Nasional

Menepis Stigma Perempuan Pesantren

Jum, 8 Oktober 2021 | 08:00 WIB

Menepis Stigma Perempuan Pesantren

Ilustrasi: Banyak pemikiran, kehendak, gerakan keadilan dan kesetaraan gender yang lahir dari pesantren.

Jakarta, NU Online 
Jam’iyyah Perempuan Pengasuh Pesantren dan Mubalighah (JP3M) menggelar webinar dalam rangka menyambut Hari Santri 2021. Mengusung tema Penguatan Peran JP3M dalam Konteks Pemberdayaan Perempuan Pesantren, Kamis (7/10/2021) di Kanal YouTube JP3M Nusantara.


Mengisi webinar tersebut, Ning Nawal Nur Arafah Taj Yasin mengatakan saat ini masih banyak stigma terkait kesetaraan perempuan di pesantren. Misalnya, ada berbagai macam tuduhan seperti anggapan bahwa pesantren memiliki pandangan-pandangan tradisional yang cenderung berlawanan dengan gerakan keadilan dan kesetaraan hak-hak perempuan. 

 

"Padahal banyak pemikiran, kehendak, gerakan keadilan dan kesetaraan gender yang lahir dari pesantren seperti; RA Kartini, Nyai Nafisah Sahal Mahfudz," ujar istri Wakil Gubernur Jawa Tengah itu.


Pesantren juga dianggap kurang mengapresiasi kiprah dan peran perempuan dalam ranah publik padahal menurutnya, peran perempuan pesantren secara nyata sangat besar dan  kini sudah terbuka terhadap nilai-nilai kesetaraan gender.

 

"Pesantren juga semakin terbuka dan menerima nilai-nilai keadilan dan kesetaraan gender serta menerapkan pendekatan korektif terhadap khazanah fiqih perempuan, fiqih perkawinan, dan fiqih keluarga," ungkapnya.
 

Ia juga menyampaikan bahwa diperlukan berbagai macam pendekatan untuk memberdayakan kepemimpinan perempuan di pesantren baik sosio-kultural, religi, histori, maupun filosofis.
 

 

Pertama, dalam bidang keagamaan. "Pentingnya melibatkan santri perempuan dalam berbagai proses pengambilan keputusan keagamaan, memperbanyak halaqah dan bathsul masail serta mengembangkan kemampuan penulisan bagi santri perempuan," terang Lulusan Institut Agama Islam (IAI) Al-Aqidah Jakarta ini. 

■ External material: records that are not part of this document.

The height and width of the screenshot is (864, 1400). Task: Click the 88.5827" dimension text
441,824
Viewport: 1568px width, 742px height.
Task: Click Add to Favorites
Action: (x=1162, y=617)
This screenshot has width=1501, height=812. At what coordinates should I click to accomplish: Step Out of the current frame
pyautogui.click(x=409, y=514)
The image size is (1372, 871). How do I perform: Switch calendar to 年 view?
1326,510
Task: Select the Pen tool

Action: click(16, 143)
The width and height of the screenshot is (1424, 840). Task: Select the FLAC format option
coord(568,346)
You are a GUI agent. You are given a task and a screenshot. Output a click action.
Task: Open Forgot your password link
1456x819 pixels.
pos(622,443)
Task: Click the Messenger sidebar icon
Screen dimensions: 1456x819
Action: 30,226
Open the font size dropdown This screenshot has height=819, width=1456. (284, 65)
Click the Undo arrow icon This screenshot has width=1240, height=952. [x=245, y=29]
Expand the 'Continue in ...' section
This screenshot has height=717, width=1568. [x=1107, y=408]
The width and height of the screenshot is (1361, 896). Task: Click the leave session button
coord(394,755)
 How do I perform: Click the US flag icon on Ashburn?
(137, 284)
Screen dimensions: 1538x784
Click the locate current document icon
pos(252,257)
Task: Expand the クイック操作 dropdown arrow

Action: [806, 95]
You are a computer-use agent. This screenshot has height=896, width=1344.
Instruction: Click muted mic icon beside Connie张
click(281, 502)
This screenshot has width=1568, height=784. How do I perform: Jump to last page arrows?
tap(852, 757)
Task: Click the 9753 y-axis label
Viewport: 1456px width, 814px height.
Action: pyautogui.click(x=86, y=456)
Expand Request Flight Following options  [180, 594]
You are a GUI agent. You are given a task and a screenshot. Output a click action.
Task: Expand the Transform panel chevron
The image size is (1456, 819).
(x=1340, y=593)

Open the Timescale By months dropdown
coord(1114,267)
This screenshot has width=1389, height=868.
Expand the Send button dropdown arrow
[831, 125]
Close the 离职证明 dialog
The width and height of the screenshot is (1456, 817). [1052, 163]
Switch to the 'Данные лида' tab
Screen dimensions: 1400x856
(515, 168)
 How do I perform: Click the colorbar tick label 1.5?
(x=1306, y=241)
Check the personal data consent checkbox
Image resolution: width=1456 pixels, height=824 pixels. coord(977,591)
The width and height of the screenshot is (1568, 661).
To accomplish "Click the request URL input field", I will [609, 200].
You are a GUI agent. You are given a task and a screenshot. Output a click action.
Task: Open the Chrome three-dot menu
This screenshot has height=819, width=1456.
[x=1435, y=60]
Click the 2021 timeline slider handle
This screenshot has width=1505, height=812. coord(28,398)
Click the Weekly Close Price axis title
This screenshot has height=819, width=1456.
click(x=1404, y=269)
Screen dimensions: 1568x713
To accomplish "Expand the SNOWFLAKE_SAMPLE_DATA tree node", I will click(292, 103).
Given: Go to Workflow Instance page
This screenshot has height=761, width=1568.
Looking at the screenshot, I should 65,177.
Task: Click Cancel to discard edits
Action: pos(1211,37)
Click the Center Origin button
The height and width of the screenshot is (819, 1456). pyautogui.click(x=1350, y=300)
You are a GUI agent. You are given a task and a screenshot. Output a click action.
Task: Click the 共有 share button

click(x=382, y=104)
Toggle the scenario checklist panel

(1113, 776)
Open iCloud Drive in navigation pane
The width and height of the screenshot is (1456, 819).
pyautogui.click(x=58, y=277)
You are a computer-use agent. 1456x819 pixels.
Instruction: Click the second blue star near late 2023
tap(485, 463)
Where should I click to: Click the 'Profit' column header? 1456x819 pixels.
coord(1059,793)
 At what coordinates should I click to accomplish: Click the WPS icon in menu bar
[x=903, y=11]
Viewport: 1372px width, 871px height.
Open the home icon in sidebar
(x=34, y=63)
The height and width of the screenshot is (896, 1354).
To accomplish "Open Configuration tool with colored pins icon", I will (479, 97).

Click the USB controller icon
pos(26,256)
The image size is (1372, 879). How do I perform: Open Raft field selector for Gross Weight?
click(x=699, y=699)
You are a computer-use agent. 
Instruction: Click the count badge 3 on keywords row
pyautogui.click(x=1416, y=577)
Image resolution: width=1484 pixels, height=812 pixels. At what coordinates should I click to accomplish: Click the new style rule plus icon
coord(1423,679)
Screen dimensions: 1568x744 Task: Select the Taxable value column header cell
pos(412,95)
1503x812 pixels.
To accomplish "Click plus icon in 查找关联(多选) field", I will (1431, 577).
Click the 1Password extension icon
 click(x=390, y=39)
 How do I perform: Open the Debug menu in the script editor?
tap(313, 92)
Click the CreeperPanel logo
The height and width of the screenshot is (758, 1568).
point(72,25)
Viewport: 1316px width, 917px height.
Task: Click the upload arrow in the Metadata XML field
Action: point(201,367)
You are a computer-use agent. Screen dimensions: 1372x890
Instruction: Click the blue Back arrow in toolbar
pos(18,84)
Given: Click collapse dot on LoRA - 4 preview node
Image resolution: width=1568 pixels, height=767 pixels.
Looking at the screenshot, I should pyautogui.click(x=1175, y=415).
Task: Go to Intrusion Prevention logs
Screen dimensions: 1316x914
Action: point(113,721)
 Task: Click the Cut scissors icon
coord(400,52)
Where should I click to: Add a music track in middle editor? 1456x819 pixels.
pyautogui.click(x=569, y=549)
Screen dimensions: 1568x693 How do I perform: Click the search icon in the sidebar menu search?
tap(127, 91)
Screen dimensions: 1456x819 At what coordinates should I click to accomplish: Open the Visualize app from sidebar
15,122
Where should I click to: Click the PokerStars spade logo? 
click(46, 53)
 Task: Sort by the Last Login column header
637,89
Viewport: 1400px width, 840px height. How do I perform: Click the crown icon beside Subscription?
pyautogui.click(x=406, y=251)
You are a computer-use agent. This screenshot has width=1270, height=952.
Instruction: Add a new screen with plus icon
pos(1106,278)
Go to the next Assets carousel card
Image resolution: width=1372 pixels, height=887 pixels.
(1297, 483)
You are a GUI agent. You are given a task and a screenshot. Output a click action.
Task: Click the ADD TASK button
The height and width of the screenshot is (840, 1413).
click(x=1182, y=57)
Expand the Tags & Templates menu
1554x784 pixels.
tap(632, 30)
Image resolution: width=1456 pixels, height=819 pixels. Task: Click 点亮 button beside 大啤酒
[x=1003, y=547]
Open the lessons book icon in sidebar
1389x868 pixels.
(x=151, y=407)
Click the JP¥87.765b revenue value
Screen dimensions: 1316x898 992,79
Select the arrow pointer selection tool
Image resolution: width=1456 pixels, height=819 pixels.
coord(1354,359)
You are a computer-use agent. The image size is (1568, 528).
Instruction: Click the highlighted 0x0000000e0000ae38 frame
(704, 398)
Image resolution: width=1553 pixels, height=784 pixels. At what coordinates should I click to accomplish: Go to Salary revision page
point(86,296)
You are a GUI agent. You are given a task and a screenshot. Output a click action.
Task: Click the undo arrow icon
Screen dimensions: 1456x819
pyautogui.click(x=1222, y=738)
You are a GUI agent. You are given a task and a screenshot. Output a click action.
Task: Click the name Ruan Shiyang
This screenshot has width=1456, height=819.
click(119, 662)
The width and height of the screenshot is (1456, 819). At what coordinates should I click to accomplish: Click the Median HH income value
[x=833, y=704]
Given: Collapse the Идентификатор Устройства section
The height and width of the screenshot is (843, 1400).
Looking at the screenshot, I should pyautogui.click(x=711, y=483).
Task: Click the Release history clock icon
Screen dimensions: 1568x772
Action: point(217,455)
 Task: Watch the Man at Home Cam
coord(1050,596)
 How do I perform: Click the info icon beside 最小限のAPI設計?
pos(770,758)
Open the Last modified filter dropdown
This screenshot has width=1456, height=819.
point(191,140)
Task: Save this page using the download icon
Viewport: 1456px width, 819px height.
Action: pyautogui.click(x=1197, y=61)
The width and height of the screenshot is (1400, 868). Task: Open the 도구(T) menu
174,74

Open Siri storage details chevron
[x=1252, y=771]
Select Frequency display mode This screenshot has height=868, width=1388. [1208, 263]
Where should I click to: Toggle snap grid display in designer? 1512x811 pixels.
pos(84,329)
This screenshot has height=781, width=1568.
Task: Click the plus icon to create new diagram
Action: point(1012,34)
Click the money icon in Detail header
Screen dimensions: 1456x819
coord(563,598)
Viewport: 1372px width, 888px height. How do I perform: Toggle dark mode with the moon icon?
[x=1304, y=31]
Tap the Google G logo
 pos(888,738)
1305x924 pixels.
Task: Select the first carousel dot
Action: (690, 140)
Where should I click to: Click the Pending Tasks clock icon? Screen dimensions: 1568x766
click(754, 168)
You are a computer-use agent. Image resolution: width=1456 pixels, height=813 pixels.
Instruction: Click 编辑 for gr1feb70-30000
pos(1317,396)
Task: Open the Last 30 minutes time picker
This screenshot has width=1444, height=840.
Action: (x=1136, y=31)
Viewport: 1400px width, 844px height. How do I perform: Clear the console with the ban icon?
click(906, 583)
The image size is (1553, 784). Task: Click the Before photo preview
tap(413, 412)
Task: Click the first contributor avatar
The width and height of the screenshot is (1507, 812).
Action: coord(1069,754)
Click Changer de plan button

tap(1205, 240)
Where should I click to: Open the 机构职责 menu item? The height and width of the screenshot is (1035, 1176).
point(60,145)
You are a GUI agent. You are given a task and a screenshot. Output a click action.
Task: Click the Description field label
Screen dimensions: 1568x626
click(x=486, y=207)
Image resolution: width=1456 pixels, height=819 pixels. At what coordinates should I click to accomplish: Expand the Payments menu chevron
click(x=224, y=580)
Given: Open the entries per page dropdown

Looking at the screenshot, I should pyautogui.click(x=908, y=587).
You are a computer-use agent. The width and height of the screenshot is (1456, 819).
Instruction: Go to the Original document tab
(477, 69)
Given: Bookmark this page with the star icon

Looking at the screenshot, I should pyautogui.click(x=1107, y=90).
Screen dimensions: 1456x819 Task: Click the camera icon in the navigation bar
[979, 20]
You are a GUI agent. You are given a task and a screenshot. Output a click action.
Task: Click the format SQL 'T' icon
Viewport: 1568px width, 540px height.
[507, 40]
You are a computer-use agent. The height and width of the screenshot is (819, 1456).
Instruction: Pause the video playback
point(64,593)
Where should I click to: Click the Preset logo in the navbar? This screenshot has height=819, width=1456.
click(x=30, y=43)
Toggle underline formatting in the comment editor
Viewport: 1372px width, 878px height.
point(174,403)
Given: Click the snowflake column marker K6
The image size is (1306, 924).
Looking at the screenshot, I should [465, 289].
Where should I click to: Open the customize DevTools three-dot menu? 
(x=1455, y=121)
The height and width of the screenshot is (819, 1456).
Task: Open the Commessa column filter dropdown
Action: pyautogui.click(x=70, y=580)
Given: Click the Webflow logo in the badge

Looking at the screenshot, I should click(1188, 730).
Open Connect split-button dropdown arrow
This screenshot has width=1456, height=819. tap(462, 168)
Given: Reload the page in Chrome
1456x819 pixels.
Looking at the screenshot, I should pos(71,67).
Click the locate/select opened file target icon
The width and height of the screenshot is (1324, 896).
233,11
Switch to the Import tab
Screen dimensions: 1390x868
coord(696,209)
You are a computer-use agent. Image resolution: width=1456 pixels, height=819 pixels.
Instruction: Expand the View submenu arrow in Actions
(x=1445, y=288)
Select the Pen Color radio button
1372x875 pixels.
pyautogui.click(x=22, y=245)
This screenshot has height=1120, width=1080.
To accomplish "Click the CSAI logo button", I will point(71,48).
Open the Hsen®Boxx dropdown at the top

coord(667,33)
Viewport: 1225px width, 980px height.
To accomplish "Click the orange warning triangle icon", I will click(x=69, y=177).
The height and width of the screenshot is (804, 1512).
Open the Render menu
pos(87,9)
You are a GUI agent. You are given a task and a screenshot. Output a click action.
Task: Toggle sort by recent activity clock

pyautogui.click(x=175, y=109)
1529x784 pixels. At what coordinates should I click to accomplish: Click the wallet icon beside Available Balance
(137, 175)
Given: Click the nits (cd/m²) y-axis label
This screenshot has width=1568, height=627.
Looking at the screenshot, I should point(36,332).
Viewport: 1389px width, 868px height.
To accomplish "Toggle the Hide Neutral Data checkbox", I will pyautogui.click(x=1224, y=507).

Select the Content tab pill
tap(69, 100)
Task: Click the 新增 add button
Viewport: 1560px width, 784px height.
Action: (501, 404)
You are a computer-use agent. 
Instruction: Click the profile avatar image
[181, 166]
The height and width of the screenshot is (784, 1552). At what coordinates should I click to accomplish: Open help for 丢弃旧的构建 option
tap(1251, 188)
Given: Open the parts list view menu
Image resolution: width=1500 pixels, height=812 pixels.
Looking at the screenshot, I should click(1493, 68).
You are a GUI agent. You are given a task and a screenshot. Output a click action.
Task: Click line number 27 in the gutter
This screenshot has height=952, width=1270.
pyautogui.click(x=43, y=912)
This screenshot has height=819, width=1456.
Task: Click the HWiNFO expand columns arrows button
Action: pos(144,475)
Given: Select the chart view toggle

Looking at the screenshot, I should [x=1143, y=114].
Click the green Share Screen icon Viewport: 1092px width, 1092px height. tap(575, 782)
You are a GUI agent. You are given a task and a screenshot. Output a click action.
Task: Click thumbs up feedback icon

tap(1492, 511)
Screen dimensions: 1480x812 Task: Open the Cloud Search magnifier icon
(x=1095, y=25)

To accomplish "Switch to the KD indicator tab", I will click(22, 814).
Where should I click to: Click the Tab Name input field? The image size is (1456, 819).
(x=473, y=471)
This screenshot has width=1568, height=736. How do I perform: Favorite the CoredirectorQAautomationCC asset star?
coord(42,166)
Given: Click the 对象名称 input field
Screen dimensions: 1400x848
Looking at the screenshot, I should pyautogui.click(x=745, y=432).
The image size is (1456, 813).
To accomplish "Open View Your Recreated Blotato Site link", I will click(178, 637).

Kedua, dalam bidang sosial, ekonomi dan politik. "Perlunya mengembangkan pendidikan kewarganegaraan bagi santri, membekali keterampilan ekonomi, dan memperbanyak kegiatan wisata bakti berupa santri perempuan mengajar di pedalaman dan perkotaan," kata Dosen STAI Al Anwar, Rembang, Jawa Tengah.


Ketiga, dalam bidang teknologi informasi dan komunikasi. "Pentingnya mengenalkan media dan teknologi informasi serta komunikasi kepada santri untuk mengembangkan dakwah," ucap Ning Nawal.
 

Sementara itu, Dosen Institut Pesantren Mathali’ul Falah (IPMAFA) Pati, Ning Kamilia Hamidah meminta pengasuh pesantren (terutama pesantren yang di dalamnya terdapat santri perempuan) untuk merespons adanya struktur sosial yang masih berlaku pada masyarakat seperti marginalisasi, subordinasi, stereotype/pelabelan, kekerasan dan beban ganda. 

 

"Diakui atau tidak, inilah kenyataan yang sedang kita hadapi. Oleh karena itu, dalam konteks ini kita perlu mengajarkan santri tetap bisa bertahan dalam lingkungan yang seperti ini," tutur  perempuan asal Jepara, Jawa Tengah itu.